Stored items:
◆ ◆ ◆ ◆ ◆ ◆ ◆
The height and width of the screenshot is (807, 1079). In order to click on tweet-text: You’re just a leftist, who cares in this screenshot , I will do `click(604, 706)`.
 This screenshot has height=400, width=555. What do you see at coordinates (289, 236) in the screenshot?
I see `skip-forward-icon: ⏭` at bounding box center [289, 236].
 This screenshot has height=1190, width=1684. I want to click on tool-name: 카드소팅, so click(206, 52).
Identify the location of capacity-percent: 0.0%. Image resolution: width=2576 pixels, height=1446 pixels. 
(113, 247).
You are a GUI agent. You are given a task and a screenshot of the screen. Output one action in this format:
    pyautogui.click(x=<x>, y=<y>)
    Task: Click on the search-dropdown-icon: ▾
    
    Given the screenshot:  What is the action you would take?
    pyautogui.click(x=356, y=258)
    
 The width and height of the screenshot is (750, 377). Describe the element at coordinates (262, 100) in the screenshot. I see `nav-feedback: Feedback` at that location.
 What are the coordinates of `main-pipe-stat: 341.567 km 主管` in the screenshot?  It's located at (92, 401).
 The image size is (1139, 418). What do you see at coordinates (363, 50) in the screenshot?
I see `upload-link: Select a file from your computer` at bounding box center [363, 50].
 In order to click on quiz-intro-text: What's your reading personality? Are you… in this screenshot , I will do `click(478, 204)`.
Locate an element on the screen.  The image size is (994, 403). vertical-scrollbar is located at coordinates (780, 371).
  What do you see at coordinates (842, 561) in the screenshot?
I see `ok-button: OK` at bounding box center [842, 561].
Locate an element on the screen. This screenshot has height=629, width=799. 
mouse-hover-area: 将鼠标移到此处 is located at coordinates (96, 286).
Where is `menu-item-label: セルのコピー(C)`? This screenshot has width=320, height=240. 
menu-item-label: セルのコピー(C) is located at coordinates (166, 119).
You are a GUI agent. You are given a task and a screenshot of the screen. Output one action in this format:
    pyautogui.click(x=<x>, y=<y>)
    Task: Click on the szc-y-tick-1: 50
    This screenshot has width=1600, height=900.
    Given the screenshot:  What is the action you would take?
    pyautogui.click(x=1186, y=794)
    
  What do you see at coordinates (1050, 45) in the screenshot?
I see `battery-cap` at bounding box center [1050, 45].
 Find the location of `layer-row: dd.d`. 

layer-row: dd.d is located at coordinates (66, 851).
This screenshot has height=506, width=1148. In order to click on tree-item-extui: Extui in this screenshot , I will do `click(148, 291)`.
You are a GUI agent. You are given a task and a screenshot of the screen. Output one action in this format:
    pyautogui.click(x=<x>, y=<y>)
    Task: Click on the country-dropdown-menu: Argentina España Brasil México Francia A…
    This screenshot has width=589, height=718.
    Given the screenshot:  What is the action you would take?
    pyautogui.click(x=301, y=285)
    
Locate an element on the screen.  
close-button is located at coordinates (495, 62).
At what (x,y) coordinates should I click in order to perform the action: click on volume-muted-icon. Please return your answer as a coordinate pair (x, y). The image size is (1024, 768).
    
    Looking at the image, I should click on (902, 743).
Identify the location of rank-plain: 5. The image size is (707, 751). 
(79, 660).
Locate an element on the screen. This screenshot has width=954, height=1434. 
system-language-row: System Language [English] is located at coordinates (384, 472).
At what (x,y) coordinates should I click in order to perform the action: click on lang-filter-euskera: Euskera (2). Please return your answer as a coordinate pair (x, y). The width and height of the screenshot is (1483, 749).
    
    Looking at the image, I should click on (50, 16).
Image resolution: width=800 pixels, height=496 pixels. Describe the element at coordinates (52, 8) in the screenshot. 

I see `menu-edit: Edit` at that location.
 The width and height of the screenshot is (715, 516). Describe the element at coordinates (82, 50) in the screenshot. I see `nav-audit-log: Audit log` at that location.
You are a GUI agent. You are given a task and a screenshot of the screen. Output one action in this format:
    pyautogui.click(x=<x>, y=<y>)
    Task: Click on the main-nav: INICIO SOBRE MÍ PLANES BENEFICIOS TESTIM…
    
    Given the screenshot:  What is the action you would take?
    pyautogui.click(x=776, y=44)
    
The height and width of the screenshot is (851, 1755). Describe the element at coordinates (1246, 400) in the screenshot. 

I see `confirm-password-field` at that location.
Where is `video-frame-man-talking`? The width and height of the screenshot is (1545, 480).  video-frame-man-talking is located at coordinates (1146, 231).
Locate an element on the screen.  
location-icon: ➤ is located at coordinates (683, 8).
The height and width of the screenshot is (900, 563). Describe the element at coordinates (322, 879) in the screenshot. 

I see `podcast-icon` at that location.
◆ ◆ ◆ ◆ ◆ ◆ ◆
WHAT IS BEING ASKED:
Reproduce the material from the line containing "The height and width of the screenshot is (851, 1755)." through the end of the material, swapping "Describe" for "Identify" and leaving everything else unchanged.

TASK ANSWER:
The height and width of the screenshot is (851, 1755). Identify the element at coordinates (1246, 400) in the screenshot. 

I see `confirm-password-field` at that location.
Where is `video-frame-man-talking`? The width and height of the screenshot is (1545, 480).  video-frame-man-talking is located at coordinates (1146, 231).
Locate an element on the screen.  
location-icon: ➤ is located at coordinates (683, 8).
The height and width of the screenshot is (900, 563). Identify the element at coordinates (322, 879) in the screenshot. 

I see `podcast-icon` at that location.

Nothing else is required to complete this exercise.